(Beginning of Excerpt provided)

JLWF: Yes, I did, and I’m OK talking about it.
I have a nursing degree, but I transitioned into a writing career while I was having and homeschooling my kids. By the time of my divorce, I hadn't actively practiced nursing in 6 years. I made something like $21,000 writing the year before I divorced — not bad for a part-time job, but it's not nearly enough to support a family of five.
When I separated I ramped up my writing work, but to fill in that gap I applied for every kind of assistance I could get. Health insurance was a particular worry since my ex had carried me on his policy. I qualified for food assistance for six months, health benefits for a year, and help with heating costs that first winter.
EJ: How did you feel about applying for aid? What went through your mind?
JLWF: I'm from a middle class home. I'm not supposed to be one of “those moms.” I felt angry at a world and a system and circumstances that put my children and me in such a position that makes it easy for one spouse to walk away, while another struggles to figure out how to feed and clothe her kids. But at that time, it truly was survival for me. It was the only way to make the numbers work.

(End of Excerpt provided)
(Beginning of Supplied material)

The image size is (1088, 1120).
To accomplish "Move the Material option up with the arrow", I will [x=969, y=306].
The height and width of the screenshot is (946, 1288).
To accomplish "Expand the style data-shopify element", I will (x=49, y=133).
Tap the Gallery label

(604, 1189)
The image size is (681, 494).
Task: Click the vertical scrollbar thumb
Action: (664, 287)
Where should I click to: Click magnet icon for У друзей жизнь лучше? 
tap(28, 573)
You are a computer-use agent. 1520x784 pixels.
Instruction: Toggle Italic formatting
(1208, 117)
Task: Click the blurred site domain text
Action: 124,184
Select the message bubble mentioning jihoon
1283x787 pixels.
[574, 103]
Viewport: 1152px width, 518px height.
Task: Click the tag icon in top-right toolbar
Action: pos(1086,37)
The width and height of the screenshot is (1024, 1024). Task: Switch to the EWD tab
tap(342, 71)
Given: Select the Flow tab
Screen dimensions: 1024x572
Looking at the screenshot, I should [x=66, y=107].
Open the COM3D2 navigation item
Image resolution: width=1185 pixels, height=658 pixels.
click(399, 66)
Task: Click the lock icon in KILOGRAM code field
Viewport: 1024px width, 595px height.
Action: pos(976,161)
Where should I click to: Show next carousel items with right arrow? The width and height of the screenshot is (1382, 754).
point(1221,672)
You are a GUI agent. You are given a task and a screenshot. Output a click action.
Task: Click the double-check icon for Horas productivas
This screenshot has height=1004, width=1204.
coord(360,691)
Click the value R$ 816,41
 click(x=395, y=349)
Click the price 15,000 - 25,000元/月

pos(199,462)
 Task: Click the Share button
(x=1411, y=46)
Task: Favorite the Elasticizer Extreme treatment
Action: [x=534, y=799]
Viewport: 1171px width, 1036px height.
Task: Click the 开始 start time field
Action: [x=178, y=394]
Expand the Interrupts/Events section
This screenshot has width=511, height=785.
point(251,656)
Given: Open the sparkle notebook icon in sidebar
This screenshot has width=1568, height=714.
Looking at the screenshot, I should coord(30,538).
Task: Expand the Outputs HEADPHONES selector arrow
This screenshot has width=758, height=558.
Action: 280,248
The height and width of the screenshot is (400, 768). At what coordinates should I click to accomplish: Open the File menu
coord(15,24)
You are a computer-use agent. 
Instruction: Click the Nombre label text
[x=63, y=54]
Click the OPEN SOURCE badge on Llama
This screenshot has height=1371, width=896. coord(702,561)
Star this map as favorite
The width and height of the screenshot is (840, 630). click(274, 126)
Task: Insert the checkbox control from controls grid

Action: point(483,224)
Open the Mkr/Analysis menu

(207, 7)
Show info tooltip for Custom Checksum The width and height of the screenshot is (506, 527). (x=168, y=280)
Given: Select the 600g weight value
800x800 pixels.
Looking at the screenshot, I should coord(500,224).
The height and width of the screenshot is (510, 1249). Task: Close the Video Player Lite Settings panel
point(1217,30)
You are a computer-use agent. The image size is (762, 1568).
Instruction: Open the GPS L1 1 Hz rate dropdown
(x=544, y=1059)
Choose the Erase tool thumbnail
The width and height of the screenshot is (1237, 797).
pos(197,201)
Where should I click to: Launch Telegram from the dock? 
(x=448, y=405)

(End of Supplied material)

» Work task A:
Answer these questions using the interview about applying for aid after a divorce.
(i) By the time of the divorce, how many years had it been since JLWF actively practiced nursing?
(ii) For how long did JLWF qualify for food assistance?
(iii) What kind of home does JLWF say she comes from?
» Work task B:
Write the next part of the interview about applying for aid after a divorce, starting right after its final sentence.

» Written reply A:
(i) 6 years
(ii) Six months
(iii) A middle class home

» Written reply B:
EJ: What would you family's life have looked like had you not gotten that assistance?
JLWF: I'm lucky and blessed to have good friends and family. No one would have let us starve, or land on the streets, but none of my family or friends could have afforded to subsidize us for long. We would definitely considered selling the house. But it would have been tough to find something more reasonable, and apartment living isn't exactly a great option for four active boys.
EJ: Not at all! Do you worry that professional women — or at least middle-class women — struggle unduly because they’re too embarrassed to apply for public benefits?
JLWF: Yes. It’s very hard to whip out your state assistance food card at the grocery store when you’re used to using a credit or debit card.
EJ: You said you were angry. Are you still angry, and if so, what do you do with that energy – and how does that affect your financial life?
How to financially thrive as a single mom
JLWF: I am angry, but I try to channel that anger into writing and building a better life for my kids and myself. My goal is to earn enough to make it without child support, and to build a life in which my kids and I are comfortable. In many cases (my case), child support comes with strings and resentment, even though it is just supposed to be about the children.
So far, I am on my way. Each year as been better financially than the last.
EJ: That’s fantastic.
JLWF: There is also a chance that if I make too much, it will affect my child support.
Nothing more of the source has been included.